## Task material
################
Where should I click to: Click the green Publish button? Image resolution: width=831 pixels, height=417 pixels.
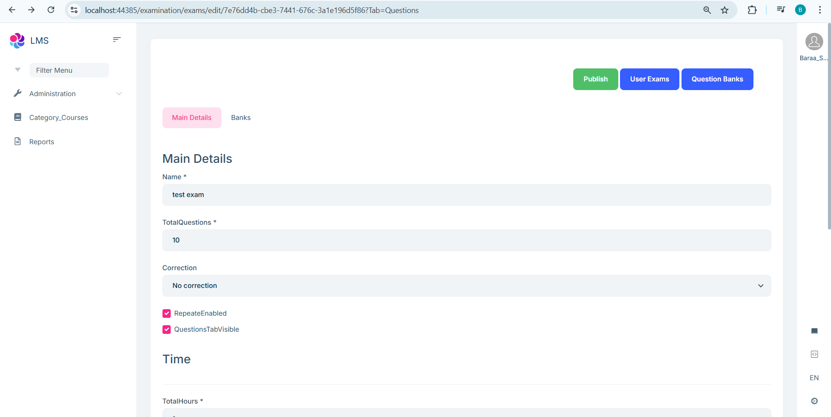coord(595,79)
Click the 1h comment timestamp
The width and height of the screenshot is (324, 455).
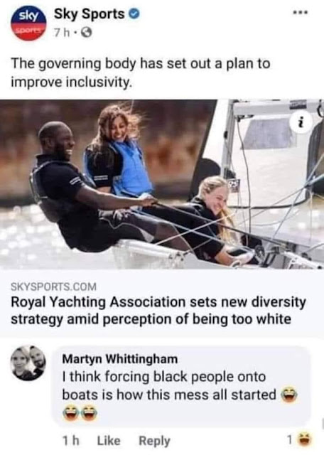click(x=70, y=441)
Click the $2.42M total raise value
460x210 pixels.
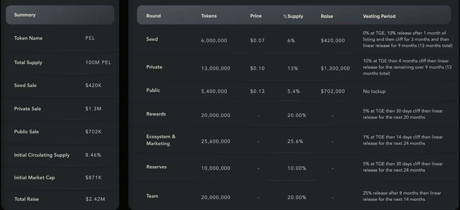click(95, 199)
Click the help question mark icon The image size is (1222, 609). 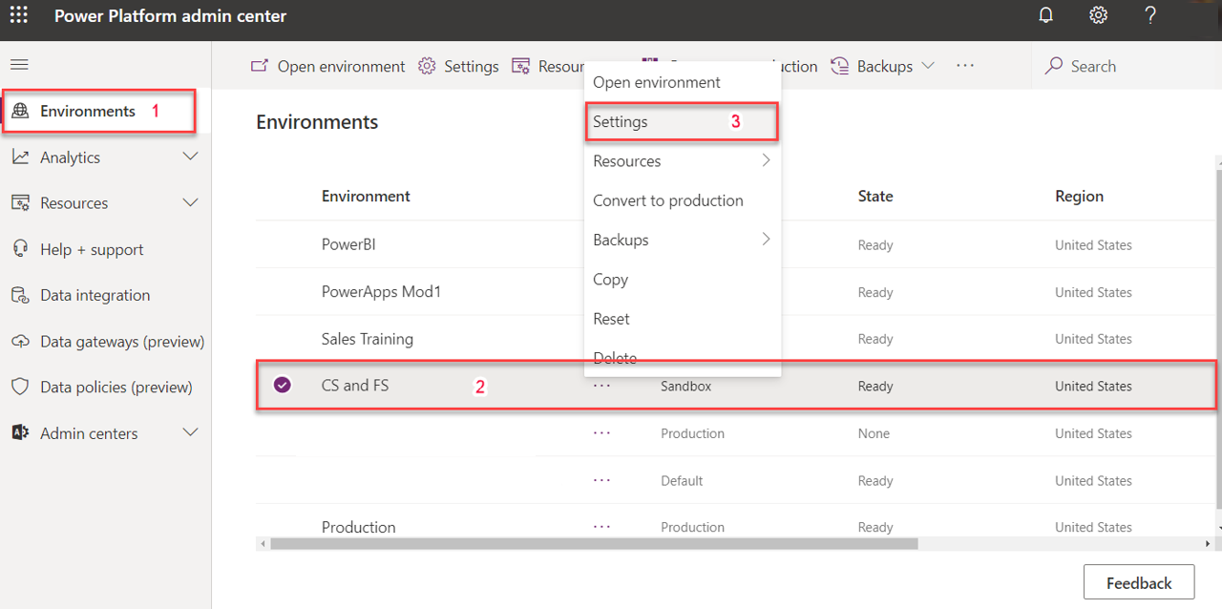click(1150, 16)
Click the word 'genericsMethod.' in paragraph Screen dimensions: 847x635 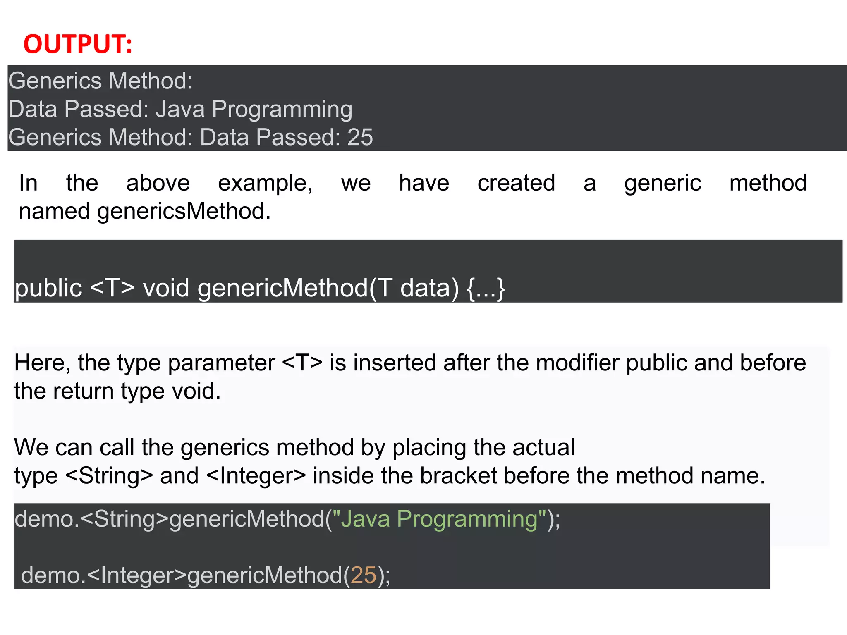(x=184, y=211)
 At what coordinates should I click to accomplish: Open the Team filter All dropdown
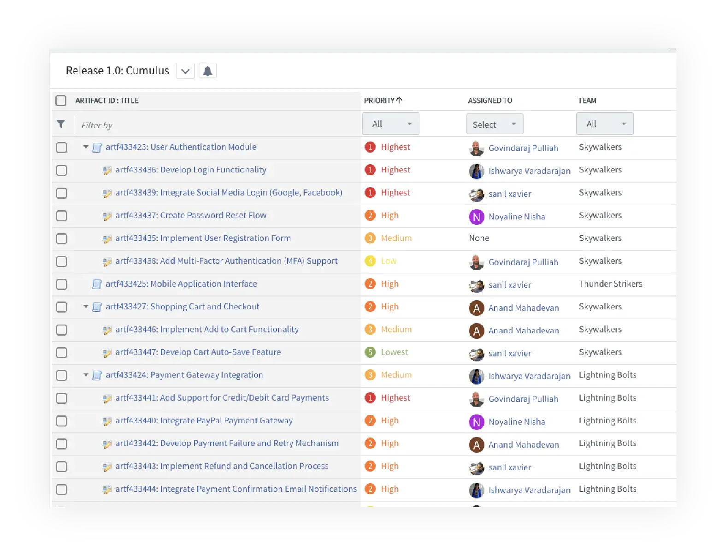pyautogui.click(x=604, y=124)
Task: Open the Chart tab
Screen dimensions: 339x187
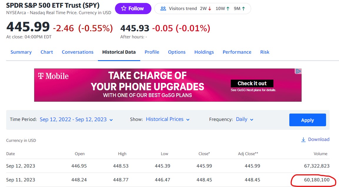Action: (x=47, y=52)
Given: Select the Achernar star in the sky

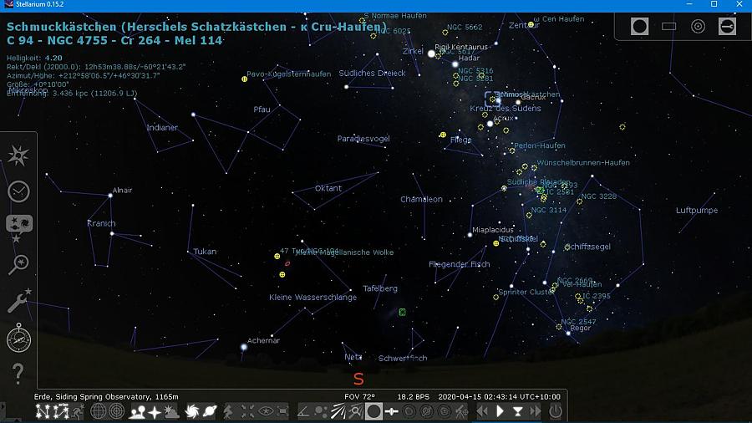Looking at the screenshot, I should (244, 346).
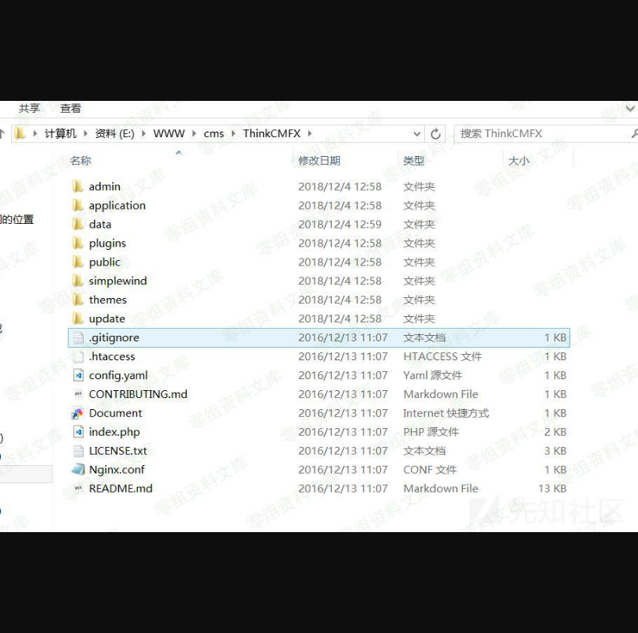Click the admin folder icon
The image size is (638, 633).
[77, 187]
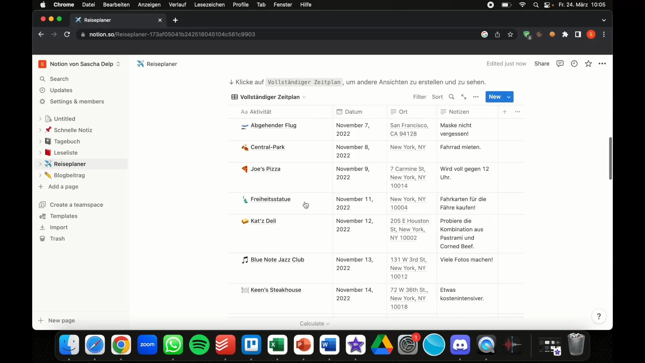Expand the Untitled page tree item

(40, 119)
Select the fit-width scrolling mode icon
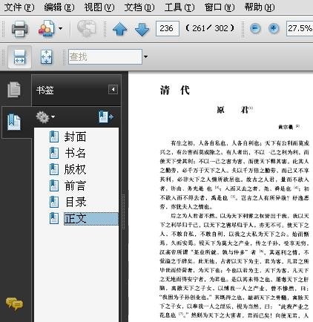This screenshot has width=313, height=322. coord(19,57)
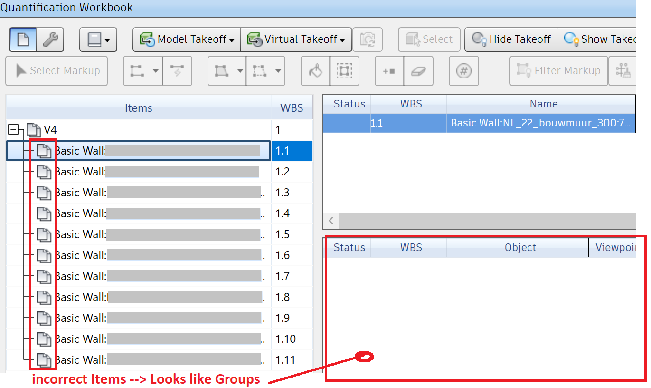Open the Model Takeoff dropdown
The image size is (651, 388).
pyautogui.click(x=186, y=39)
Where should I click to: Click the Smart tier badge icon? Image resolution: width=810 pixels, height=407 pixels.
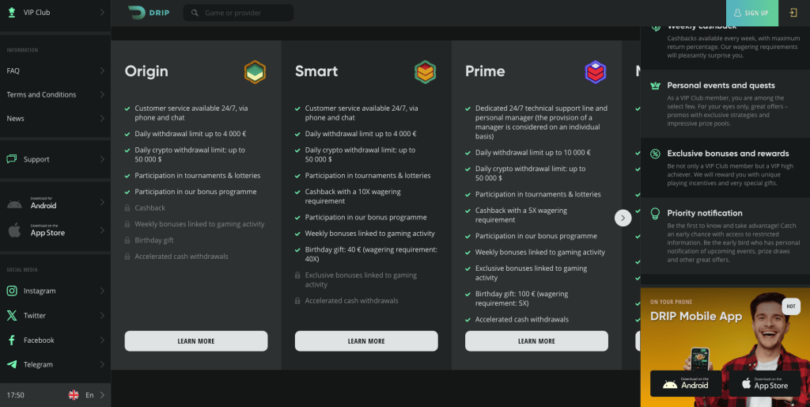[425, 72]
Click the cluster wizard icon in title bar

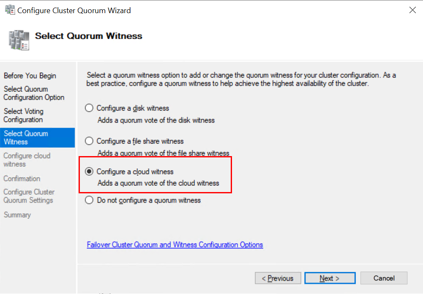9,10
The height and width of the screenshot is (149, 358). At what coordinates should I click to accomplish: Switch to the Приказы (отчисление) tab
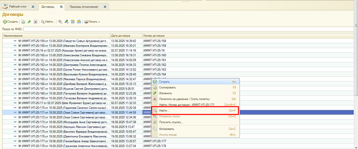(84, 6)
################
## Problem details
Give again, word for word, only the lines from the line containing "Where should I click to: Click the Smart" through the last line above, both included; leave the pictures out.

## The answer
Where should I click to: Click the Smart tier badge icon? Image resolution: width=810 pixels, height=407 pixels.
[425, 72]
Click the cluster wizard icon in title bar

9,10
The height and width of the screenshot is (149, 358). At what coordinates should I click to accomplish: Switch to the Приказы (отчисление) tab
(84, 6)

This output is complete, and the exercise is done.